Search the entries below for "Task: Go to". Give that line and all the lines after it again, exactly, through the last, without pictures.
════════════════════
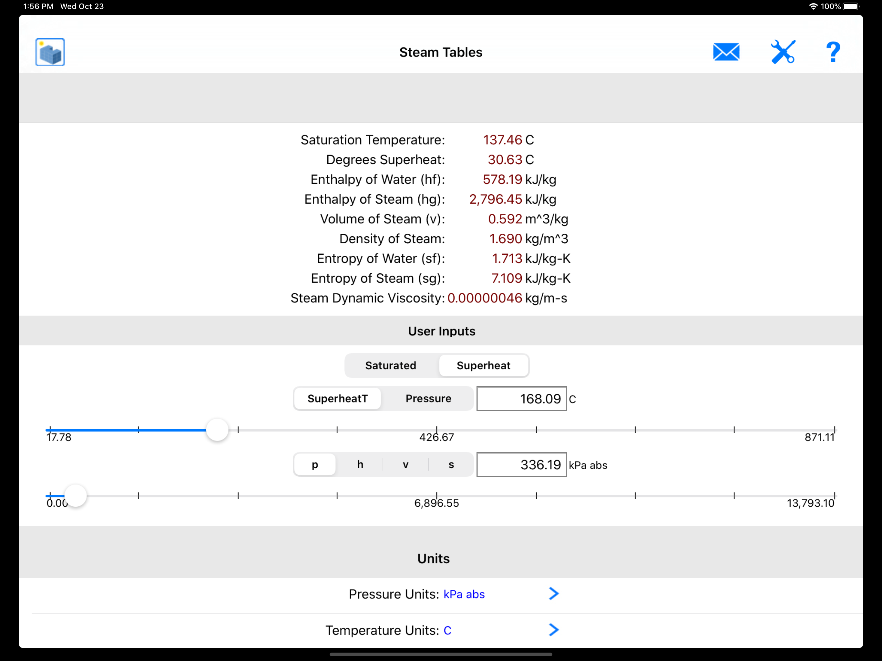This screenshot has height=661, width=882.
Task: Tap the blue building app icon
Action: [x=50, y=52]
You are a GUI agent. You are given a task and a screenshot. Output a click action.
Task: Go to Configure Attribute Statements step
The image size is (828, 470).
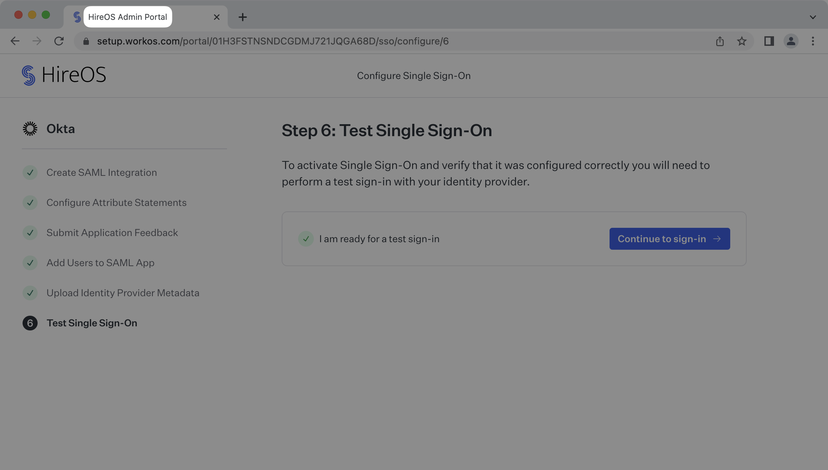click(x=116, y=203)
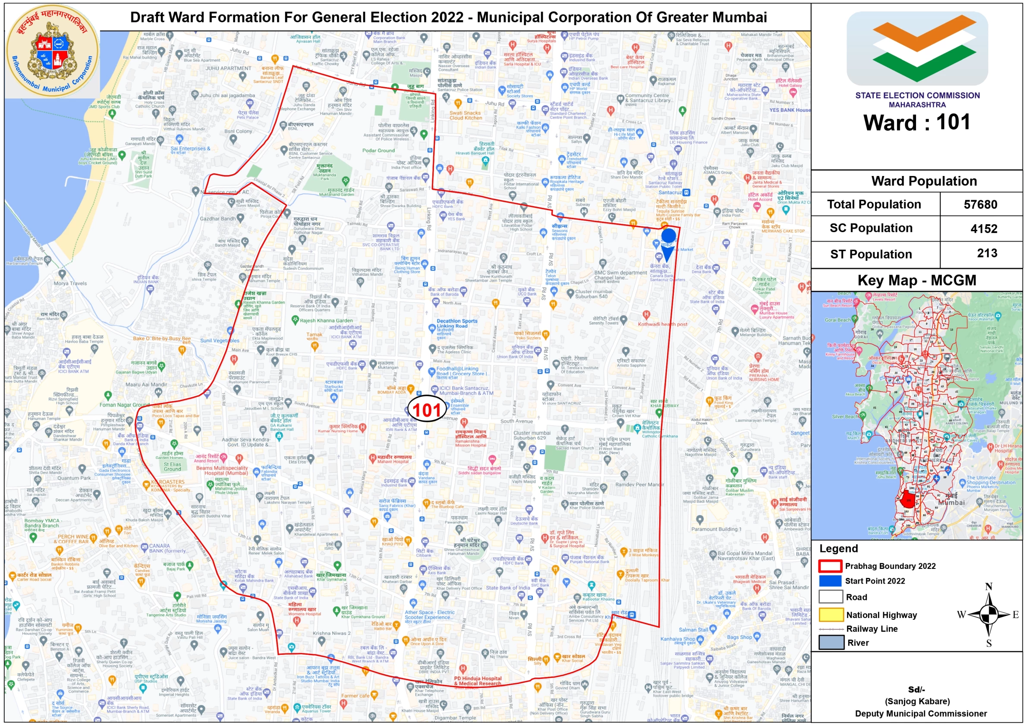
════════════════════
§ **RESULT OF THE TASK**
Task: Go to Configure Attribute Statements step
The image size is (828, 470).
click(x=116, y=203)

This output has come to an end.